• **Problem statement**
What you write should be an exact copy of the material, from its first line through the line containing "This screenshot has width=480, height=387.".

*** Begin section ***

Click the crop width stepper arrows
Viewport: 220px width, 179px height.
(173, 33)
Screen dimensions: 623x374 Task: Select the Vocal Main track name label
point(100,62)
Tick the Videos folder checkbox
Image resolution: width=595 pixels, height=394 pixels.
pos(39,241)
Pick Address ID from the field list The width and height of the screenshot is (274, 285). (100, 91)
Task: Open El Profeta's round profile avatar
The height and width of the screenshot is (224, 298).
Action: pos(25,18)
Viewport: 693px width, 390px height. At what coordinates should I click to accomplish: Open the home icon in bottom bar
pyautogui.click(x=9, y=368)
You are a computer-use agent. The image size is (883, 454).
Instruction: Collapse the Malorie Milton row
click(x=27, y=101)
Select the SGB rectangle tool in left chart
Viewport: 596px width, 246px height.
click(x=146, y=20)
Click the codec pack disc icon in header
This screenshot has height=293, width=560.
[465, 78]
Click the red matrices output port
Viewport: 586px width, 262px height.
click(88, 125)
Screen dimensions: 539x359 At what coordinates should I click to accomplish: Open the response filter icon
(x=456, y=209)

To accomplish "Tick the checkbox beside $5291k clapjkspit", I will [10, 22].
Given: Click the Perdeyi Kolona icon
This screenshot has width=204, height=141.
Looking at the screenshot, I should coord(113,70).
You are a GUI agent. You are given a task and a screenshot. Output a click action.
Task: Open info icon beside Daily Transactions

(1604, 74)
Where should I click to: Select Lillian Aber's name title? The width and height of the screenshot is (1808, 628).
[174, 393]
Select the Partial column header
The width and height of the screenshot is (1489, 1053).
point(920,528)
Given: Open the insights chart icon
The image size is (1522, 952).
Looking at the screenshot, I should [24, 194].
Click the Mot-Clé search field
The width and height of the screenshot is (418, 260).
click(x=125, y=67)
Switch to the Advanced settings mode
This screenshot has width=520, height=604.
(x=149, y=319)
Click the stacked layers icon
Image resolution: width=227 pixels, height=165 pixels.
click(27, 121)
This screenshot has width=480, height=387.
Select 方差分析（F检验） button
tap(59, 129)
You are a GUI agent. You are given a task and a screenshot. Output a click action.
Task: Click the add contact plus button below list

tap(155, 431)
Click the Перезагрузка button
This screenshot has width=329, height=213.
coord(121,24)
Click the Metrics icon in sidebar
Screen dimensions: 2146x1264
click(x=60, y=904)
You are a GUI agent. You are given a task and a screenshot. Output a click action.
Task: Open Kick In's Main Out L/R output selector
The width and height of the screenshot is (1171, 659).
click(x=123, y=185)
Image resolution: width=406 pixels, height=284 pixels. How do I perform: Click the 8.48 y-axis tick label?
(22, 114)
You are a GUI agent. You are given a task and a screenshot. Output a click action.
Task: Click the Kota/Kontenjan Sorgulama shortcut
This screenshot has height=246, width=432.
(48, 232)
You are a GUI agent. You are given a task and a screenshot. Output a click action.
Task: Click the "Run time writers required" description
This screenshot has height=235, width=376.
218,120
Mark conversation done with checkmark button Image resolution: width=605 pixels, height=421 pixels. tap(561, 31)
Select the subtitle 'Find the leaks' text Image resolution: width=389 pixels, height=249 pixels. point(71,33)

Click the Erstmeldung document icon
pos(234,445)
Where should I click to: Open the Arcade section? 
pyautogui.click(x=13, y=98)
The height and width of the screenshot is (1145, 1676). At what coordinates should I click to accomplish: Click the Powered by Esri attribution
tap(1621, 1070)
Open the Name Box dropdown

*** End section ***

• **Answer**
Click the crop width stepper arrows
Viewport: 220px width, 179px height.
(173, 33)
Screen dimensions: 623x374 Task: Select the Vocal Main track name label
point(100,62)
Tick the Videos folder checkbox
Image resolution: width=595 pixels, height=394 pixels.
pos(39,241)
Pick Address ID from the field list The width and height of the screenshot is (274, 285). (100, 91)
Task: Open El Profeta's round profile avatar
The height and width of the screenshot is (224, 298).
Action: pos(25,18)
Viewport: 693px width, 390px height. At what coordinates should I click to accomplish: Open the home icon in bottom bar
pyautogui.click(x=9, y=368)
You are a computer-use agent. The image size is (883, 454).
Instruction: Collapse the Malorie Milton row
click(x=27, y=101)
Select the SGB rectangle tool in left chart
Viewport: 596px width, 246px height.
click(x=146, y=20)
Click the codec pack disc icon in header
This screenshot has height=293, width=560.
[465, 78]
Click the red matrices output port
Viewport: 586px width, 262px height.
click(88, 125)
Screen dimensions: 539x359 At what coordinates should I click to accomplish: Open the response filter icon
(x=456, y=209)

To accomplish "Tick the checkbox beside $5291k clapjkspit", I will [10, 22].
Given: Click the Perdeyi Kolona icon
This screenshot has width=204, height=141.
Looking at the screenshot, I should coord(113,70).
You are a GUI agent. You are given a task and a screenshot. Output a click action.
Task: Open info icon beside Daily Transactions

(1604, 74)
Where should I click to: Select Lillian Aber's name title? The width and height of the screenshot is (1808, 628).
[174, 393]
Select the Partial column header
The width and height of the screenshot is (1489, 1053).
point(920,528)
Given: Open the insights chart icon
The image size is (1522, 952).
Looking at the screenshot, I should [24, 194].
Click the Mot-Clé search field
The width and height of the screenshot is (418, 260).
click(x=125, y=67)
Switch to the Advanced settings mode
This screenshot has width=520, height=604.
(x=149, y=319)
Click the stacked layers icon
Image resolution: width=227 pixels, height=165 pixels.
click(27, 121)
This screenshot has width=480, height=387.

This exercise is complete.